2min read
PREVIOUS ARTICLE Melbourne firm collapse leaves... NEXT ARTICLE Aussie dumped for yen, but bon...

HOW THE CHINESE HACKED AN AUSTRALIAN COMPANY

* In March 2017, the Australian Cyber Security Centre received a report that a computer belonging to the Australian arm of a multinational construction services company was hit with malware known to be used by Chinese hackers working for the APT10 group.

* The malware was a version of the well-known ‘PlugX’ remote access tool (RAT).

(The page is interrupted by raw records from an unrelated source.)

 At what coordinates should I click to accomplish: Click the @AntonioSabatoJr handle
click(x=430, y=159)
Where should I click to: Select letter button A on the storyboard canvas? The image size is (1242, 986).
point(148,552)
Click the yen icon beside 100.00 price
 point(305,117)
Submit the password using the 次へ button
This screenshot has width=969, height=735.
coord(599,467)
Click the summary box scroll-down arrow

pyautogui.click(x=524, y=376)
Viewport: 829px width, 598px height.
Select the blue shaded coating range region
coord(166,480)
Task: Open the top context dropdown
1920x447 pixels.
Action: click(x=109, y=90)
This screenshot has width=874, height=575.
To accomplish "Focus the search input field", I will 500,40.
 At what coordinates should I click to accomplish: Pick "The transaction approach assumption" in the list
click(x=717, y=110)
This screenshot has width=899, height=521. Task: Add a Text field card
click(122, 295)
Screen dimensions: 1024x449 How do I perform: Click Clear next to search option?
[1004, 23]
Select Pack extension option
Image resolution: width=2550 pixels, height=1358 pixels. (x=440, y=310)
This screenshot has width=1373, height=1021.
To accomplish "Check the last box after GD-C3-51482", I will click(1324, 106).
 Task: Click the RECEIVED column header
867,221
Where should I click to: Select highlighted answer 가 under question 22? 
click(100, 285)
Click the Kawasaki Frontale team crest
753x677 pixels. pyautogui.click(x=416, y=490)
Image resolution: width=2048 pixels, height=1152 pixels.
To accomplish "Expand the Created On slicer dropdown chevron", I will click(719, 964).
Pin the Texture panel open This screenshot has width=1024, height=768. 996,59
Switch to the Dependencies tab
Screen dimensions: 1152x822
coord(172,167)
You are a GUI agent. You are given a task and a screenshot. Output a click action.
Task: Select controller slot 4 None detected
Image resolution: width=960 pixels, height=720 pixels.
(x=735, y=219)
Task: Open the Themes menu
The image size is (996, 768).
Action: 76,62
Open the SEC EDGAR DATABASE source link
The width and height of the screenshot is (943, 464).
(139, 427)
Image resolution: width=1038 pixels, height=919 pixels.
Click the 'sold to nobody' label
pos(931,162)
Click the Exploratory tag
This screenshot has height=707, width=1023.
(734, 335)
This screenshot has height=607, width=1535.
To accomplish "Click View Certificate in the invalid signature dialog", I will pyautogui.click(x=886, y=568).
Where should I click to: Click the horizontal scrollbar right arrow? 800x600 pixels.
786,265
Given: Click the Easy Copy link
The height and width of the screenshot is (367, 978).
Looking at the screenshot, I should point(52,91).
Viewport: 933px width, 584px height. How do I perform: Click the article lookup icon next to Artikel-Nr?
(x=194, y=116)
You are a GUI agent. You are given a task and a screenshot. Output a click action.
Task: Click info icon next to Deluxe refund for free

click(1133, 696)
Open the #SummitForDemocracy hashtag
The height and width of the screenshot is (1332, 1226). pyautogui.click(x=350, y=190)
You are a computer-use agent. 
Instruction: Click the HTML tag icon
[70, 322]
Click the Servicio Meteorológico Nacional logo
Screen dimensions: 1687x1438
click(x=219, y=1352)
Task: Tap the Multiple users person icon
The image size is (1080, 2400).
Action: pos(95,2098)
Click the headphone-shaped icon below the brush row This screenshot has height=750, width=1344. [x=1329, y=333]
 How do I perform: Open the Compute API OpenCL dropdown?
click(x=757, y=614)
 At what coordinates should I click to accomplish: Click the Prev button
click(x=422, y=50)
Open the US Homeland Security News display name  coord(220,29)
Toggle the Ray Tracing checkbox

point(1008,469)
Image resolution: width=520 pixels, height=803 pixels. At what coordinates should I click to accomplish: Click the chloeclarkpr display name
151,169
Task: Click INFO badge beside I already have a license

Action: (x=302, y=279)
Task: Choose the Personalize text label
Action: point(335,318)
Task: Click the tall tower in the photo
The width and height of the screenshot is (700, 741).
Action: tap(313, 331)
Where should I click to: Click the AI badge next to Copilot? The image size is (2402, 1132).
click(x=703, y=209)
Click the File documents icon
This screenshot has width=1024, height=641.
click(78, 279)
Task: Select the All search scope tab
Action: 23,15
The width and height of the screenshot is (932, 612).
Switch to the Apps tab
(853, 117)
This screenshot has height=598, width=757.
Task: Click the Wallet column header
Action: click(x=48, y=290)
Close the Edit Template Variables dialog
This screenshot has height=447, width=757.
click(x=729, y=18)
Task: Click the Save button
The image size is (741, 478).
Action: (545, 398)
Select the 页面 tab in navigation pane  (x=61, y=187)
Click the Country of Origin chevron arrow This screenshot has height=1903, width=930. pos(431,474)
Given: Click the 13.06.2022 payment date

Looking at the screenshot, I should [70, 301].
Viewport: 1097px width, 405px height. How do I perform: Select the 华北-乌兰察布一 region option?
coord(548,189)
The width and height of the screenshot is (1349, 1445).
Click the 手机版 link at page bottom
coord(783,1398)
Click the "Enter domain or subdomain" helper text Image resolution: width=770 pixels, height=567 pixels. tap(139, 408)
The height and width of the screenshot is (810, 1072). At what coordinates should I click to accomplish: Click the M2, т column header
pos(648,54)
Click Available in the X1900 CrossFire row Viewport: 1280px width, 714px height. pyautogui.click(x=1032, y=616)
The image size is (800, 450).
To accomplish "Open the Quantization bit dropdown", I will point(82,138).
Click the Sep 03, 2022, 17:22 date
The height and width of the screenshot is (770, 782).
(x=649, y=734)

The hackers used a legitimate administrator account within the company’s managed service provider to remotely connect into the company’s network and install the RAT.

* The hackers then accessed sensitive data and commercial secrets.

* It was discovered the first hack attempt on the company had occurred in September 2016, when within the space of 25 seconds PlugX malware was installed under the innocent-sounding name ‘Corel Writing Tools Utility’.

* Over the next two months more PlugX malware was installed, using the name ‘Quick CreateInstall Installer’.

* Data then began to be gathered by the hackers and stored in text files.

* Three weeks after the ACSC received its report, it was noticed a new piece of malware known as RedLeaves was installed, which security experts believe was a response to the hacking being reported.

* In May 2017, the hackers deleted evidence from the initial host computer.

* The affected company was advised to take a range of security steps including: regularly patching its software, restricting administrative privileges, using multi-factor authentication (such as a hardware ‘token’), setting aside a specific workstation for sensitive tasks, and segregating computer networks.